• Stored data entries
=== Begin Enclosure ===
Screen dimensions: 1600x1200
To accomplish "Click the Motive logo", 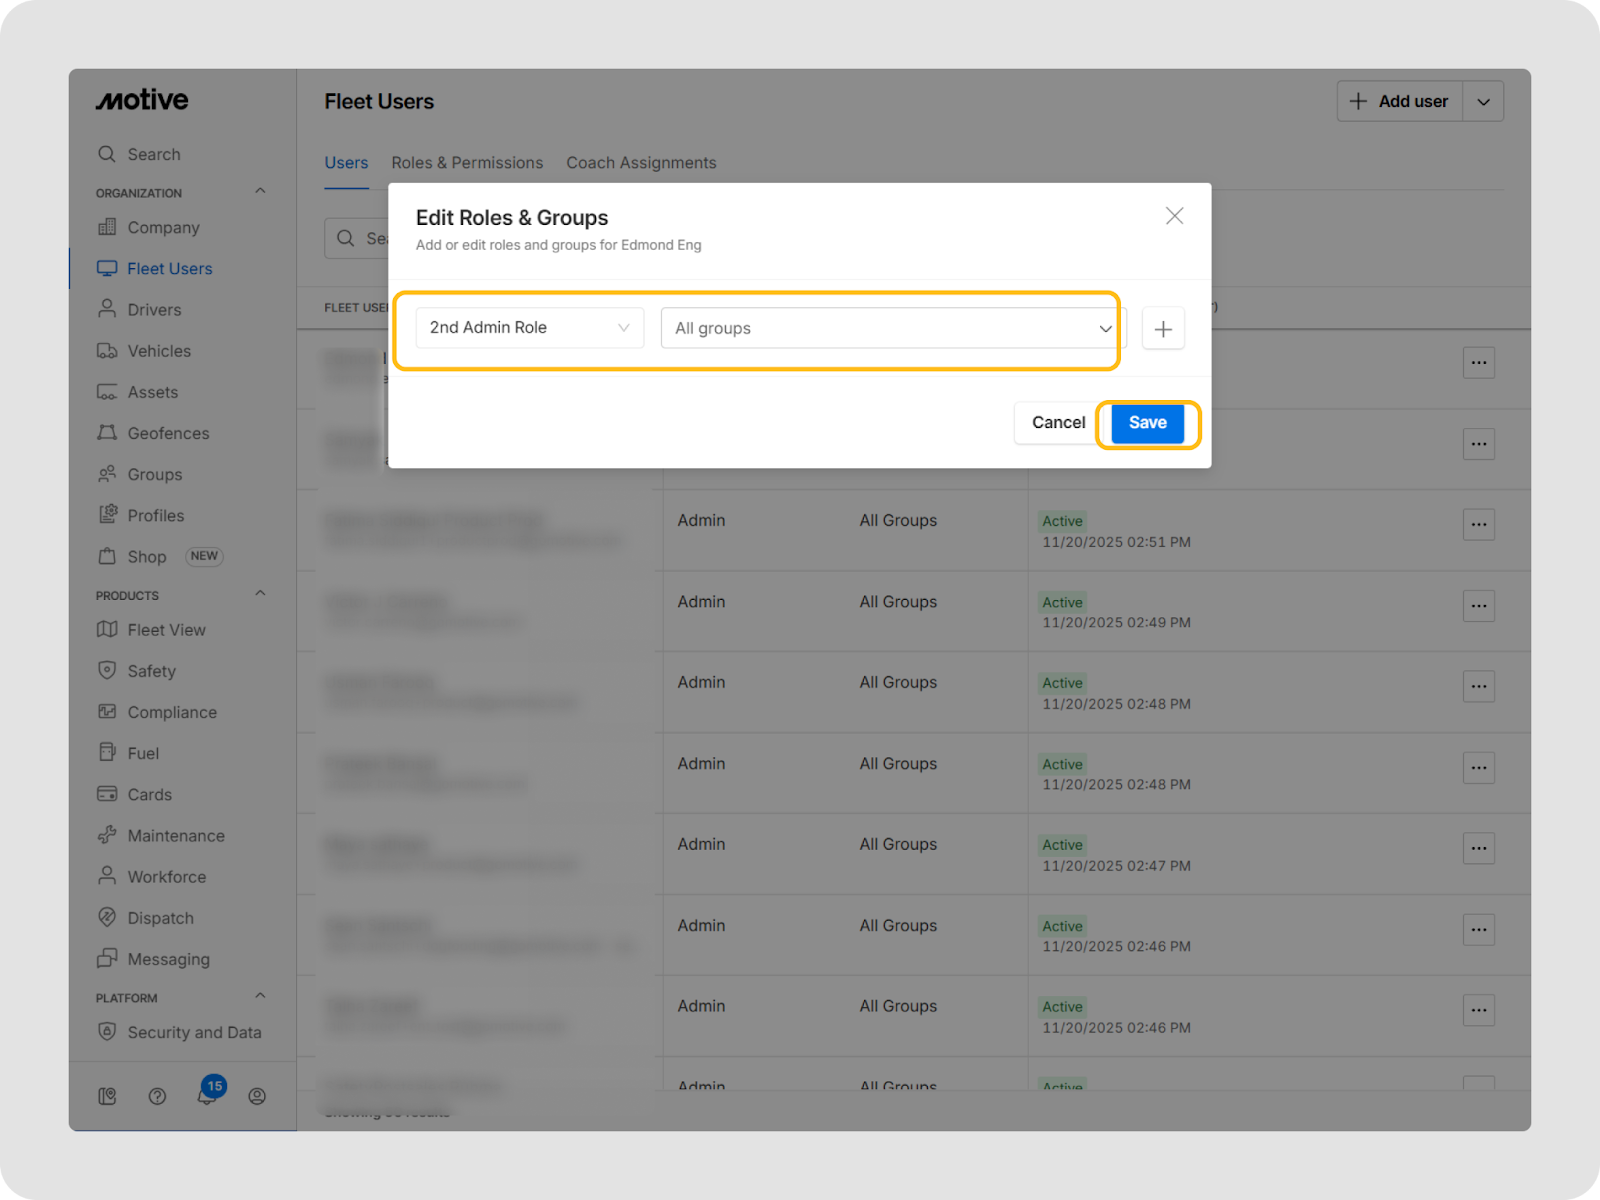I will click(142, 100).
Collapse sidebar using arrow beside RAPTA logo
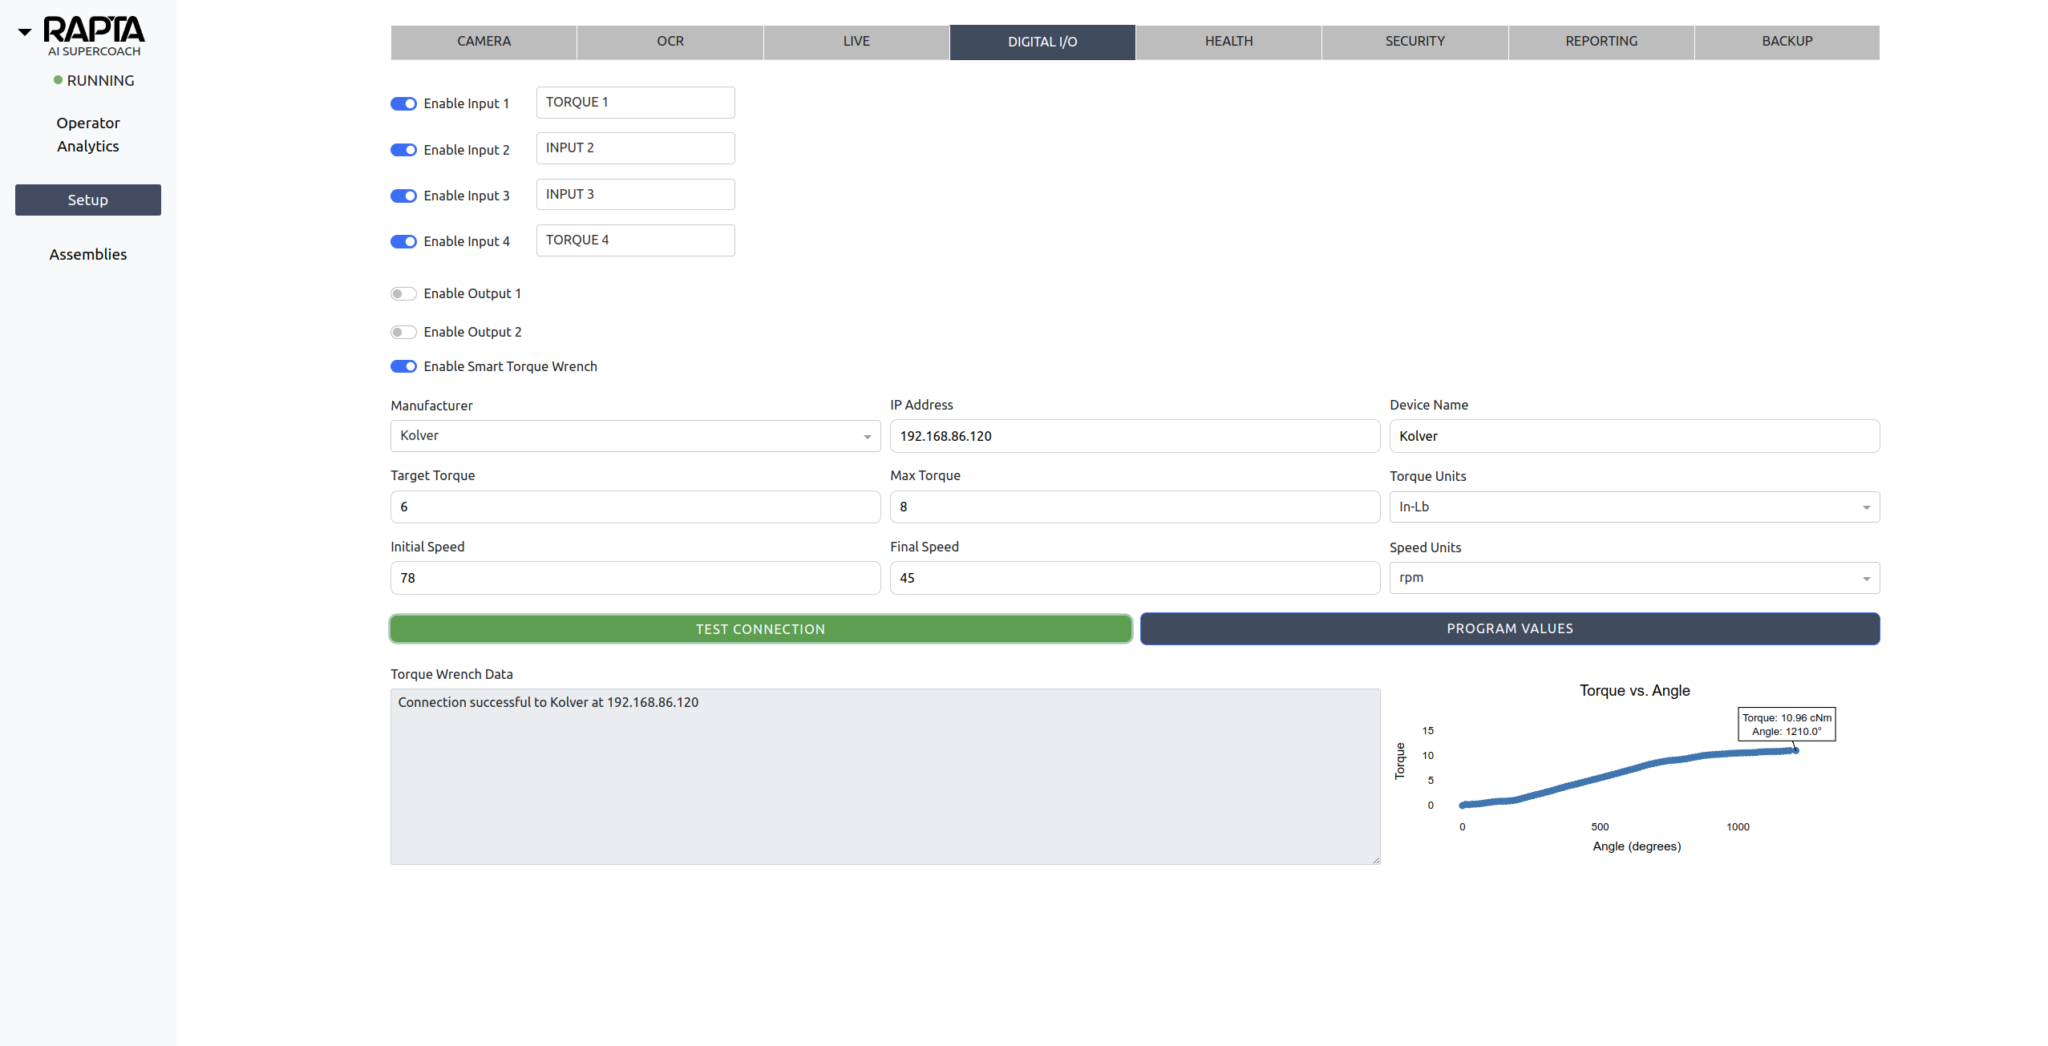Image resolution: width=2048 pixels, height=1046 pixels. 25,33
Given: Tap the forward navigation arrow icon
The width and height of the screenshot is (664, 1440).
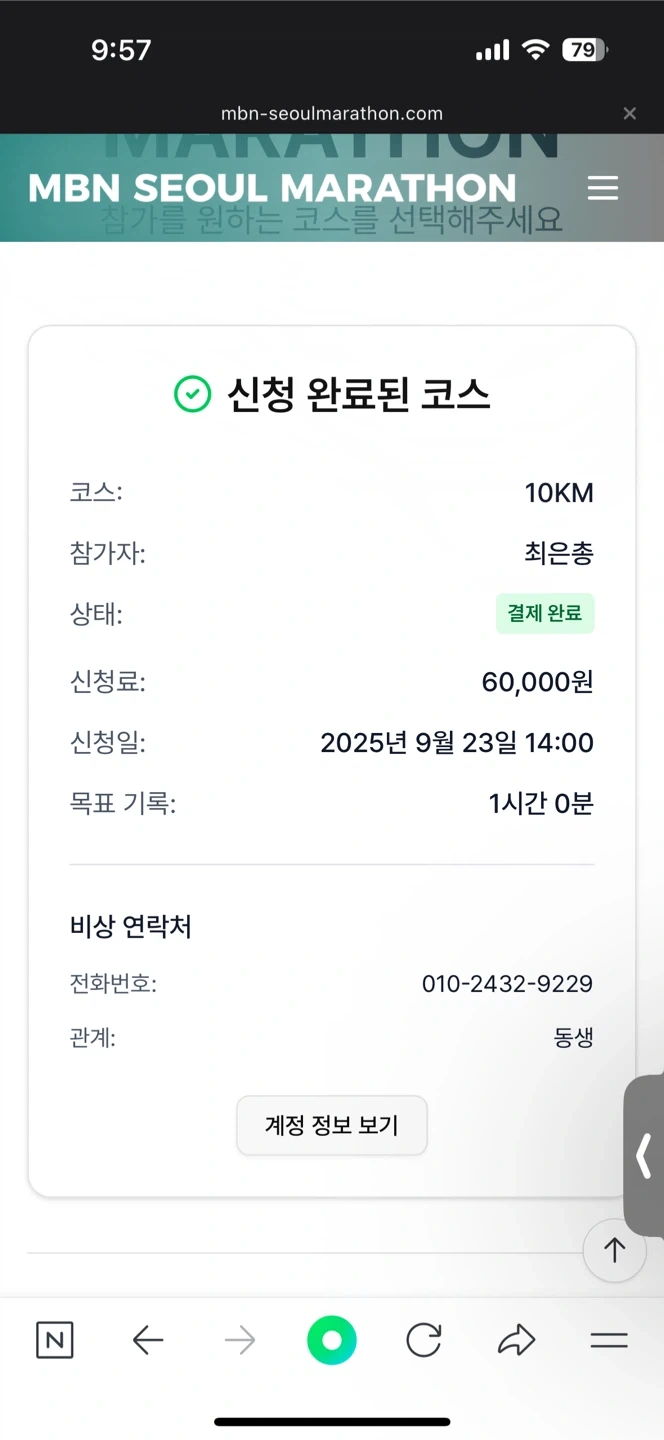Looking at the screenshot, I should [240, 1340].
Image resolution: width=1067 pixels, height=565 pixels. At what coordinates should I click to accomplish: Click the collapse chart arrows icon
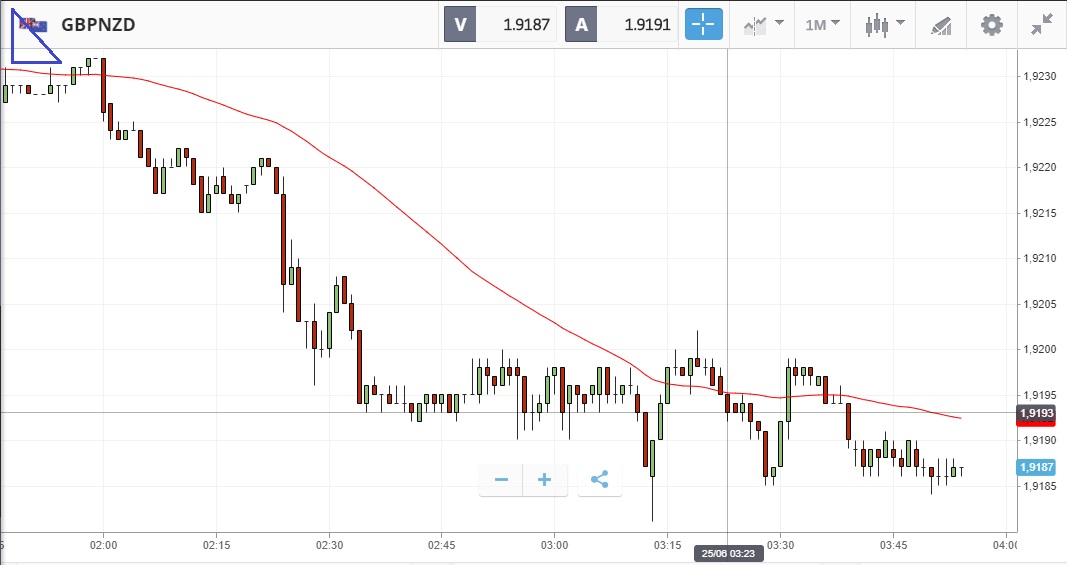(x=1042, y=25)
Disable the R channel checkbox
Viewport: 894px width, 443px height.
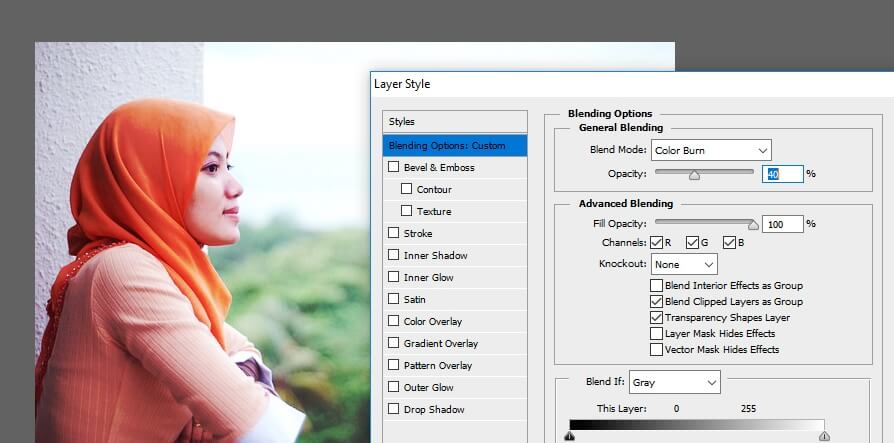point(657,242)
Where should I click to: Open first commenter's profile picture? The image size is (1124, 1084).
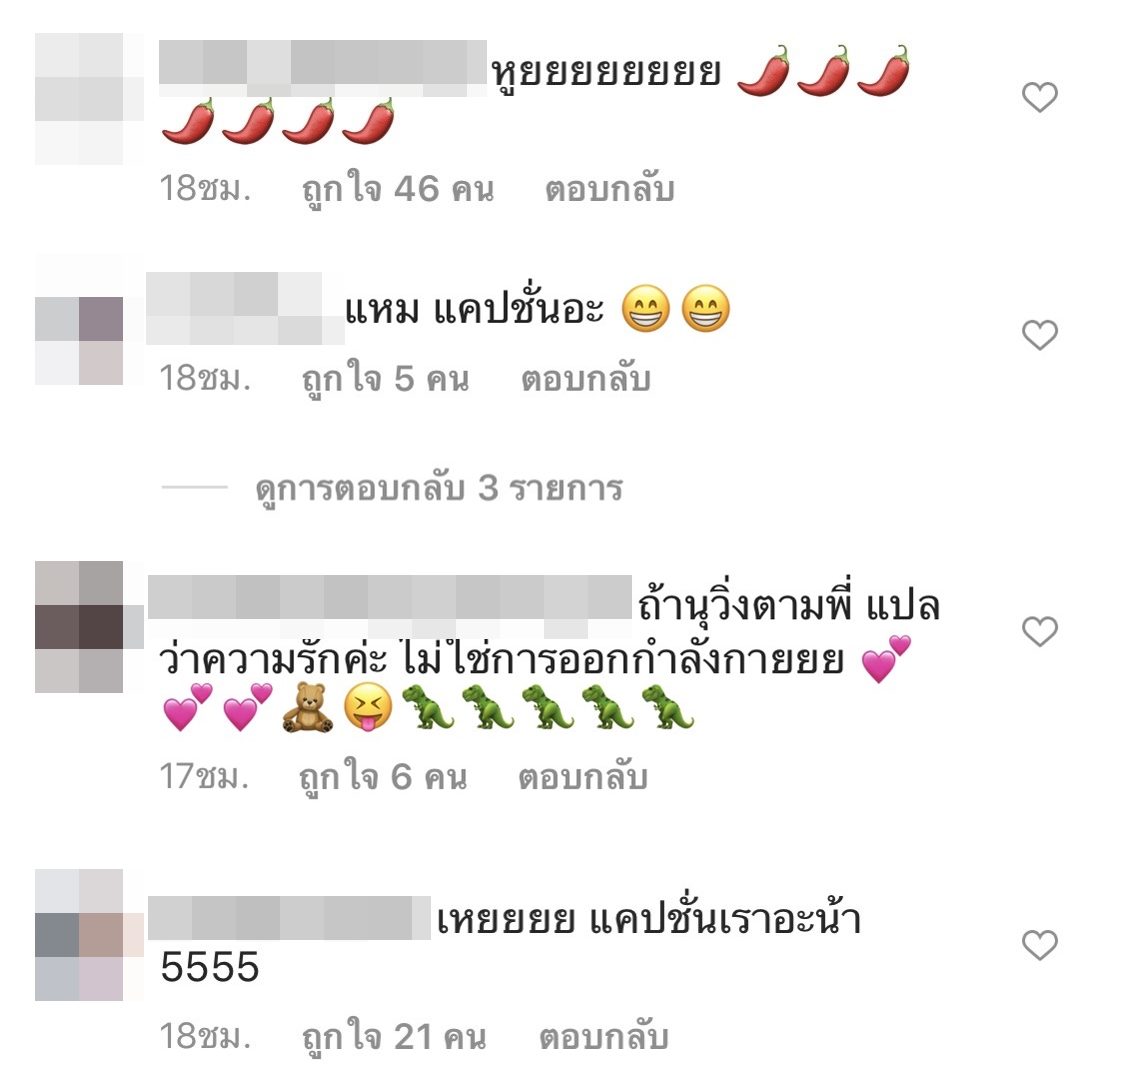tap(79, 99)
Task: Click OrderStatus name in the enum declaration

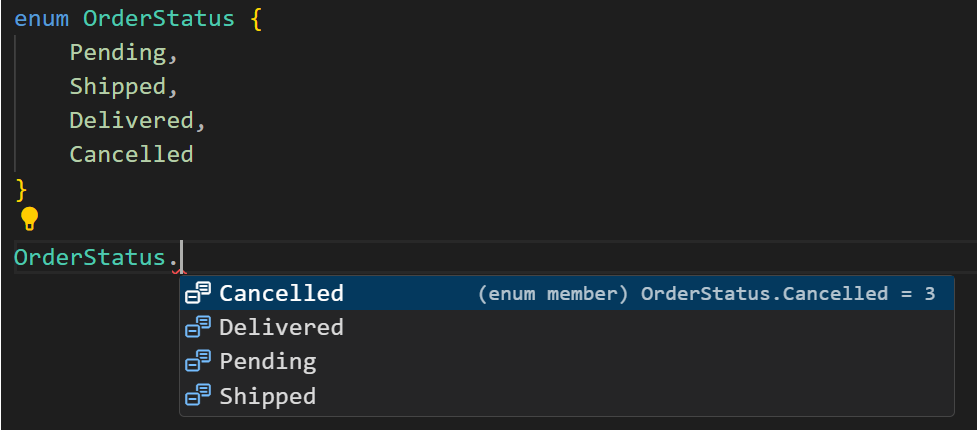Action: click(x=159, y=19)
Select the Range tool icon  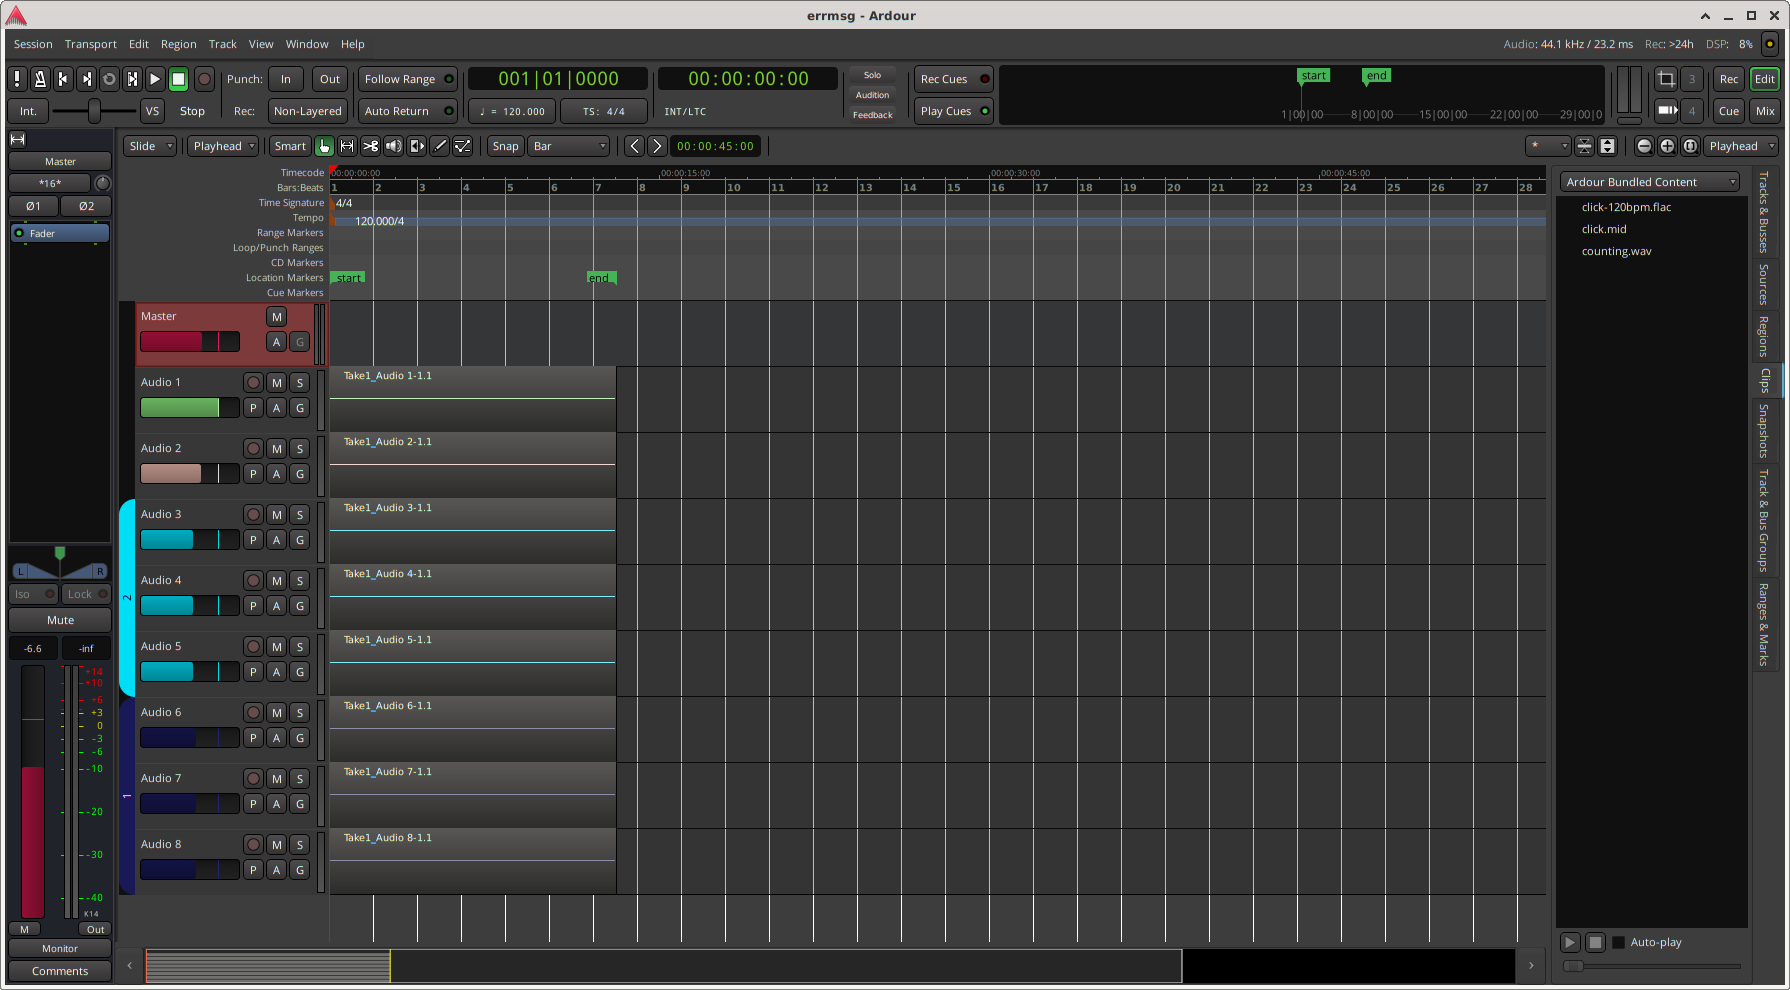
=== End Enclosure ===
Repeat only the lines from the line with "Task: Click OrderStatus" to the end of the entries, including both the first and the last line, and drop every picture.

Task: Click OrderStatus name in the enum declaration

Action: click(x=159, y=19)
Select the Range tool icon  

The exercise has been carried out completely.